Expected Utility

# Expected Utility

Imagine I offer you a gamble. I will spin the wheel that looks like this:

And you win the amount of money that it will choose. If it hits a negative number you owe me that much. Should you play or not?

This is the kind of problem you are solving every time you are trying to decide whether or not to take any risky action.

It comes down to figuring out whether the action has a positive or negative value to you, so called Expected Utility, whether it’s benefits outweigh the potential risks.

To find out the answer, you need to know the sum of all the potential benefits multiplied by their probability, and compare it to the benefits and probability of the risks.

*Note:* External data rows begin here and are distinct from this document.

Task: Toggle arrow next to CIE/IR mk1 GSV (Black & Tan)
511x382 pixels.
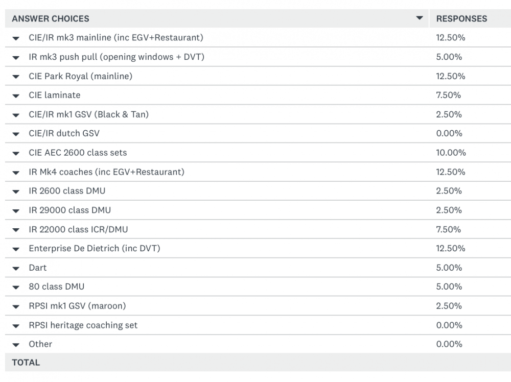Action: (x=16, y=115)
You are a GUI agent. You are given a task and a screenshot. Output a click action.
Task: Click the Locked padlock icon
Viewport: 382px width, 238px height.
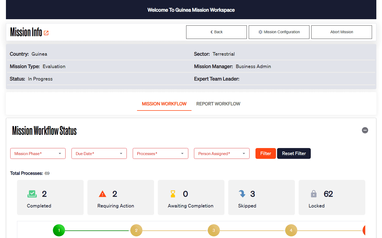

So first we estimate probabilities of each outcome:

And then we calculate our upside:

> \$20 * 0.3 + \$15 * 0.2 + \$5 * 0.2 = \$10

And the downside:

> -\$10 * 0.2 - \$30 * 0.1 = -\$5

So now we can see that the expected utility of playing this game is

> \$10 - \$5 = \$5

So now we know that if you play this game many times, on average, you will be making \$5 every game, so that’s a good deal.

This is a very useful concept, because when you think like that about every action you take, you end up making much better decisions. You don’t take dumb risks, and you don’t miss great opportunities.

In life, we need to make decisions under uncertainty. When you know your values, and take actions with maximum expected utility, you can take the optimal way towards achieving your goals.